ChIP-SICAP was used to identify a panel of CEBPA and RUNX1 interactors. Association of the two hits PARP1 and IKZF1 was confirmed by an in vitro pull-down approach (Fig. 2e); however, ChIP(-Seq) of these two hits in our 3q-rearranged model cell lines proved not to be feasible.

The mapping of IKZF1 DNA binding sites in G2DHE impacting EVI1 promoter activity and chromatin co-occupancy with RUNX1 and CEBPA as found in ChIP-SICAP experiments implicate an interaction of IKZF1 with EVI1/GATA2 pathways, which was previously indicated by a study investigating the mutational landscape of EVI1-rearranged AML [31]. We have observed a slight impact on EVI1 expression, but no reduced viability of inv(3)/t(3;3) AML cell lines in response to lenalidomide treatment (data not shown), which causes selective degradation of IKZF1 [43]. Notwithstanding, the use of lenalidomide has been suggested as a possible adjunct to hypomethylating agents in the treatment of inv(3)/t(3;3) AML patients [44].

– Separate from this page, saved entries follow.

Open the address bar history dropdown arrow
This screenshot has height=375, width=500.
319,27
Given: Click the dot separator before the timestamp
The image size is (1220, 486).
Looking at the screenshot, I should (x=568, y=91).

PARP1 was identified in ChIP-SICAP experiments using both G2DHE baits RUNX1 and CEBPA in different 3q-rearranged cell lines. Inhibition of PARP1 catalytic activity and PARP1 knockdown led to downregulation of EVI1. RNA-Seq analysis showed that more genes were upregulated than downregulated after PARPi treatment (Fig. S6a). Hence, it appears that instead of causing a global decrease of transcription, the downregulation of EVI1 does not appear to be unspecific. Further analysis of cells treated with PARPi also showed a profound growth arrest of inv(3) AML cells, and increased differentiation, which can be partially rescued by overexpression of EVI1. This differentiation pattern was similar to that observed after EVI1 knockdown, BRD4 inhibition, or G2DHE deletion previously [16]. Comparative RNA-Seq analysis following PARPi and EVI1 knockdown confirmed induction of differentiation gene expression patterns and revealed a subset of coregulated genes. Interestingly, one of the strongest negatively regulated gene both in PARPi and EVI1 knockdown in inv(3) AML cells was PHGDH, a serine biosynthesis enzyme implicated as a critical metabolic regulator necessary for propagation of leukemia cells and other cancers [45,46,47].

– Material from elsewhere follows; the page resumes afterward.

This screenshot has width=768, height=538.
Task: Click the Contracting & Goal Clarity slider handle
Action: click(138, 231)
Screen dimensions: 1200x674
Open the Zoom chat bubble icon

Previous studies showed that PARP1 can exert its positive gene regulatory function by poly(ADP-ribosyl)ation (PARylation) of histones and the histone-associated protein DEK (Fig. 2b) and the histone deacetylase SIRT, leading to chromatin decompaction, binding of Mediator coregulatory complex, and initiation of transcription [48,49,50]. Here, PARPi led to reduced G2DHE – EVI1 promoter interaction frequency, indicating that the persistent activity of the oncogenic super-enhancer relies on the constitutive presence and chromatin modulation of PARP1. PARP1-mediated chromatin remodeling has been shown to be a facilitator of binding of the pioneer TF Sox2 to intractable enhancers in closed chromatin regions of embryonic stem cells, making PARP1 a requirement for the expression of pluripotency genes and stemness [37]. Conversely, a recent report indirectly implicated PARP1 in the downregulation of genes involved in immune evasion of leukemic stem cells, since PARPi induced expression of natural killer cell ligands, although the exact mechanism of PARPi-mediated remained obscure [51]. Altogether, these observations confirm the novel molecular function of PARP1 in chromatin regulation, highlight its importance in oncogene regulation in leukemia with enhancer hijacking due to chromosomal rearrangements, and make PARP1 a potential attractive target for further clinical investigation.